Data to process
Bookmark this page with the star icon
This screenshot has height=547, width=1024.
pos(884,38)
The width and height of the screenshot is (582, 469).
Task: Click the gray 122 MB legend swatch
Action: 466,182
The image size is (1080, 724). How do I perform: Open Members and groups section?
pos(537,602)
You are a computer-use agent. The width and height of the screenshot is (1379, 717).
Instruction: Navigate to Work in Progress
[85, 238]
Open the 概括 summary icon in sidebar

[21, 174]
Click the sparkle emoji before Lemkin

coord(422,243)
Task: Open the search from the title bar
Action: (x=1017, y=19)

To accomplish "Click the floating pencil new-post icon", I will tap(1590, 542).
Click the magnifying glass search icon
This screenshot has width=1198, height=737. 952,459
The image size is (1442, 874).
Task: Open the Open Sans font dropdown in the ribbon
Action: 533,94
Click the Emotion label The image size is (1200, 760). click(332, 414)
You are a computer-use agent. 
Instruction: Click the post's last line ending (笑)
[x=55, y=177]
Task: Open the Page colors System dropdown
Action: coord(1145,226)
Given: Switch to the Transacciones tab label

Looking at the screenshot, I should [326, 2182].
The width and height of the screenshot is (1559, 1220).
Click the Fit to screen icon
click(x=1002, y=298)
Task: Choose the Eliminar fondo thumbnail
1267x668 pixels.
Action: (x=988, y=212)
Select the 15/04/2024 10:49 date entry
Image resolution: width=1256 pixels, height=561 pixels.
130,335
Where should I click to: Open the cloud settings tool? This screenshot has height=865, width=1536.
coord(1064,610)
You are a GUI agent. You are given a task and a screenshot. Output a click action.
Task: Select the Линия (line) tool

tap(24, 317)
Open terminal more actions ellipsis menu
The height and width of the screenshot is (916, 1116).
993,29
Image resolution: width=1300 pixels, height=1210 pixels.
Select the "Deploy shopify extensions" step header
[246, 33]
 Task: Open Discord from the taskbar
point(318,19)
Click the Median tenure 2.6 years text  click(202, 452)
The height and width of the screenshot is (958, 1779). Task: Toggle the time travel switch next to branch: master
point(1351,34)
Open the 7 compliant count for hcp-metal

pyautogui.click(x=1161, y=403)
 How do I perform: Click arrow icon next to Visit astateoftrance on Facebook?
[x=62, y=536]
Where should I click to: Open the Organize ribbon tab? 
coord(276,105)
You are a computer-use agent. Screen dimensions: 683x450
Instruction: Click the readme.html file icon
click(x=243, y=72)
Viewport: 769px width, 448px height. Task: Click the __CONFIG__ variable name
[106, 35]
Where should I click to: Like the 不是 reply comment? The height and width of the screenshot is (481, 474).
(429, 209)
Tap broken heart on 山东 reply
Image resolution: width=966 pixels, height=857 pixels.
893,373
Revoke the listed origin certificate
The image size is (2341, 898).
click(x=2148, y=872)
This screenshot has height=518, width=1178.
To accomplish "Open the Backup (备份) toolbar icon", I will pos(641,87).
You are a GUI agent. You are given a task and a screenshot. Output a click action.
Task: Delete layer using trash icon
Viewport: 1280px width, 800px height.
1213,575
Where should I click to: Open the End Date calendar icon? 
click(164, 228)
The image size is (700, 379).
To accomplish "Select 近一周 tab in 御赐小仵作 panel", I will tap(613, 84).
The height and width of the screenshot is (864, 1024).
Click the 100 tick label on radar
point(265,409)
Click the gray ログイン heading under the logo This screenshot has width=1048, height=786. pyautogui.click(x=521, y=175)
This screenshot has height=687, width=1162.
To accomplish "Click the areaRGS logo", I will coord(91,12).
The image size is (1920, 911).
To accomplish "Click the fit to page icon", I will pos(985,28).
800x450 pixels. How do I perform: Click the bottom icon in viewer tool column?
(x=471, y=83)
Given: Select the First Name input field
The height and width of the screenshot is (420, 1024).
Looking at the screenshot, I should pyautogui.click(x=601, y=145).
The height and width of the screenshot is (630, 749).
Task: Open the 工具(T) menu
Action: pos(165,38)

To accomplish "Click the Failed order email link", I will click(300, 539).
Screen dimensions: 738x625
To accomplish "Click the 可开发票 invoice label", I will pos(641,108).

Task to complete
Reproduce all the entries above, swapping every "Instruction" for "Command" and leaving everything else as it is.

Result of the exercise
Bookmark this page with the star icon
This screenshot has height=547, width=1024.
pos(884,38)
The width and height of the screenshot is (582, 469).
Task: Click the gray 122 MB legend swatch
Action: 466,182
The image size is (1080, 724). How do I perform: Open Members and groups section?
pos(537,602)
You are a computer-use agent. The width and height of the screenshot is (1379, 717).
Command: Navigate to Work in Progress
[85, 238]
Open the 概括 summary icon in sidebar

[21, 174]
Click the sparkle emoji before Lemkin

coord(422,243)
Task: Open the search from the title bar
Action: (x=1017, y=19)

To accomplish "Click the floating pencil new-post icon", I will tap(1590, 542).
Click the magnifying glass search icon
This screenshot has width=1198, height=737. 952,459
The image size is (1442, 874).
Task: Open the Open Sans font dropdown in the ribbon
Action: 533,94
Click the Emotion label The image size is (1200, 760). click(332, 414)
You are a computer-use agent. 
Command: Click the post's last line ending (笑)
[x=55, y=177]
Task: Open the Page colors System dropdown
Action: coord(1145,226)
Given: Switch to the Transacciones tab label

Looking at the screenshot, I should [326, 2182].
The width and height of the screenshot is (1559, 1220).
Click the Fit to screen icon
click(x=1002, y=298)
Task: Choose the Eliminar fondo thumbnail
1267x668 pixels.
Action: (x=988, y=212)
Select the 15/04/2024 10:49 date entry
Image resolution: width=1256 pixels, height=561 pixels.
130,335
Where should I click to: Open the cloud settings tool? This screenshot has height=865, width=1536.
coord(1064,610)
You are a GUI agent. You are given a task and a screenshot. Output a click action.
Task: Select the Линия (line) tool

tap(24, 317)
Open terminal more actions ellipsis menu
The height and width of the screenshot is (916, 1116).
993,29
Image resolution: width=1300 pixels, height=1210 pixels.
Select the "Deploy shopify extensions" step header
[246, 33]
 Task: Open Discord from the taskbar
point(318,19)
Click the Median tenure 2.6 years text  click(202, 452)
The height and width of the screenshot is (958, 1779). Task: Toggle the time travel switch next to branch: master
point(1351,34)
Open the 7 compliant count for hcp-metal

pyautogui.click(x=1161, y=403)
 How do I perform: Click arrow icon next to Visit astateoftrance on Facebook?
[x=62, y=536]
Where should I click to: Open the Organize ribbon tab? 
coord(276,105)
You are a computer-use agent. Screen dimensions: 683x450
Command: Click the readme.html file icon
click(x=243, y=72)
Viewport: 769px width, 448px height. Task: Click the __CONFIG__ variable name
[106, 35]
Where should I click to: Like the 不是 reply comment? The height and width of the screenshot is (481, 474).
(429, 209)
Tap broken heart on 山东 reply
Image resolution: width=966 pixels, height=857 pixels.
893,373
Revoke the listed origin certificate
The image size is (2341, 898).
click(x=2148, y=872)
This screenshot has height=518, width=1178.
To accomplish "Open the Backup (备份) toolbar icon", I will pos(641,87).
You are a GUI agent. You are given a task and a screenshot. Output a click action.
Task: Delete layer using trash icon
Viewport: 1280px width, 800px height.
1213,575
Where should I click to: Open the End Date calendar icon? 
click(164, 228)
The image size is (700, 379).
To accomplish "Select 近一周 tab in 御赐小仵作 panel", I will tap(613, 84).
The height and width of the screenshot is (864, 1024).
Click the 100 tick label on radar
point(265,409)
Click the gray ログイン heading under the logo This screenshot has width=1048, height=786. pyautogui.click(x=521, y=175)
This screenshot has height=687, width=1162.
To accomplish "Click the areaRGS logo", I will coord(91,12).
The image size is (1920, 911).
To accomplish "Click the fit to page icon", I will pos(985,28).
800x450 pixels. How do I perform: Click the bottom icon in viewer tool column?
(x=471, y=83)
Given: Select the First Name input field
The height and width of the screenshot is (420, 1024).
Looking at the screenshot, I should pyautogui.click(x=601, y=145).
The height and width of the screenshot is (630, 749).
Task: Open the 工具(T) menu
Action: pos(165,38)

To accomplish "Click the Failed order email link", I will click(300, 539).
Screen dimensions: 738x625
To accomplish "Click the 可开发票 invoice label", I will pos(641,108).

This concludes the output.